The arches, loops and whorls of my thumb are so flushed and swollen from poaching so long in my vermouth bath that the phone doesn’t recognise my thumb print and won’t open. Again and again, I press my thumb down but the bloody, bloody, bloody phone won’t unlock. I feel like a mountaineer watching the first few stones of a landslide rolling away from beneath his feet.

07.33

I dry my right hand, thumb open the I-Phone and start to ring the nursing home but stop half way through. I am naked. It feels disrespectful to make the call without clothes. On a Sunday, especially. I pick up yesterday’s clothes from the floor beside my bed and ring. I’ve lost a minute getting dressed, which will make no difference to the new reality waiting to introduce itself at the other end of the phone.

07.37

‘Putting you through to the duty nurse,’ says reception.

‘Thank you,’ I say, in a sunny voice. You sound like you’ve won the Lotto, I say to myself. Pull yourself together.

07.38

‘It’s bad news,’ says the nurse and begins a litany of facts: who, when, what, where and how.

The nurse is professional. But her facts are meaningless and mute. All I can hear is the sound of a planet crashing out of the universe and a familiar voice somewhere whispering ‘no more’.

07.46

I knock on my son’s bedroom door. He’s the only family member home.

‘Granny’s dead.’

‘How?’ he asks, waking up.

‘They told me, but I can’t remember.’

‘Oh. Do you want a cuddle?’

It’s an infinitely perfect thing to say at this infinitely imperfect moment.

‘Not yet.’

If I hug him now, I will dissolve like a bath salt and I have things I must do.

08.05

In the Uber on the way to the nursing home, I remember when my daughter came into the world, courtesy of a late-night emergency caesarean, I was stranded in a hotel in Copenhagen. When my mother left the world, I was in a bath with a hangover. I guess we don’t always get to choose our comings and goings, nor who’s with us they happen.

08.20

‘Pull over. Here’s fine,’ I say to the Uber driver.

At the nursing home, three of Mother’s carers come up to me as I enter the dementia wing of the home.

‘She was a lovely Lady,’ says one.

‘So polite,’ says another.

‘Merci Beaucoup’ was what she used to say to us. All the time. Even if we were just giving her a cup of tea.’

‘A cup of tea was the way to her heart,’ I say. Shamefully, I realise I do not even know the names of the carers.

08.24

Mother used to say: ‘I don’t know why they do this. They do things others don’t want to. For a pittance. I wouldn’t do this if I were them.’ Politeness was her strategy for keeping people on side. She understood she was dependent on others even though she never called them carers. Calling them by their professional name would have been an admission of defeat and even at the end she hoped she might one day leave and take care of herself again.

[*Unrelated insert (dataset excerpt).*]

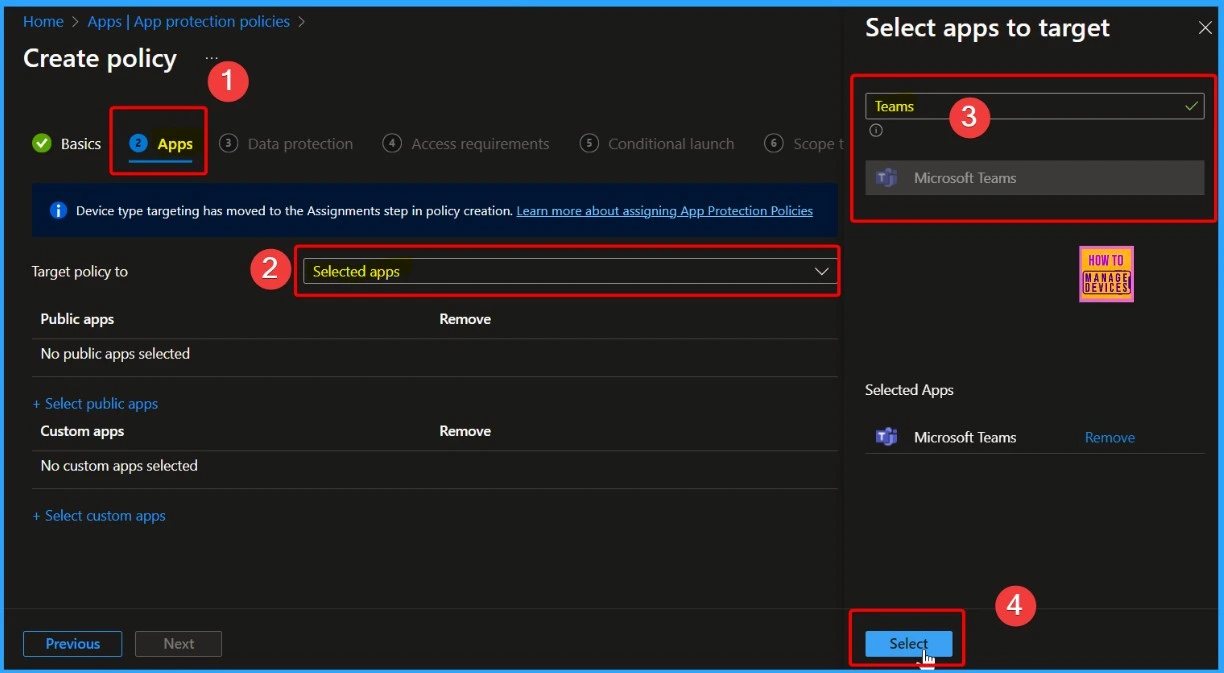
Task: Open the ellipsis menu beside Create policy
Action: [211, 57]
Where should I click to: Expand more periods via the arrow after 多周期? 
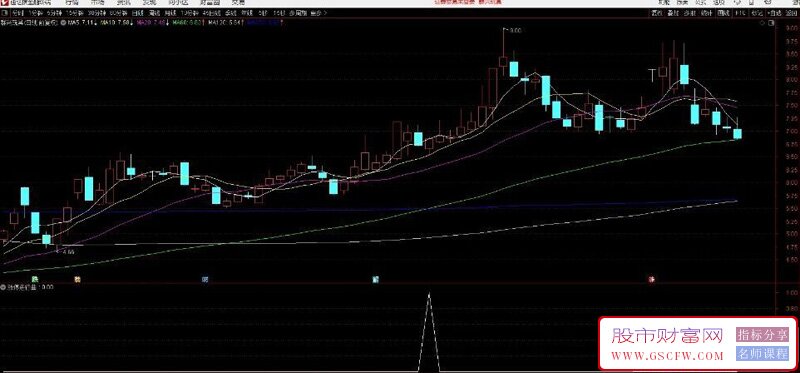[326, 13]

She would have torn me off a strip or two if she had seen how badly dressed I was when I arrived: a crimpled shirt and shorts, scuffed shoes, unshaven. Clothes maketh the men, she used to say. She was a professional model and brought up in a home of hand me downs. Both experiences had an impact.

She would have hated herself if she could see what she looked like now. Lying under a bedsheet on the floor in her old nightgown, head back, hair unbrushed, eyes closed. In her open mouth a gold tooth visible. Her last words long gone. I wonder if they were ‘Merci beaucoup.’

08.26

‘Why is she on the floor?’ I ask.

‘The bed was too soft to do CPR on,’ says the nurse.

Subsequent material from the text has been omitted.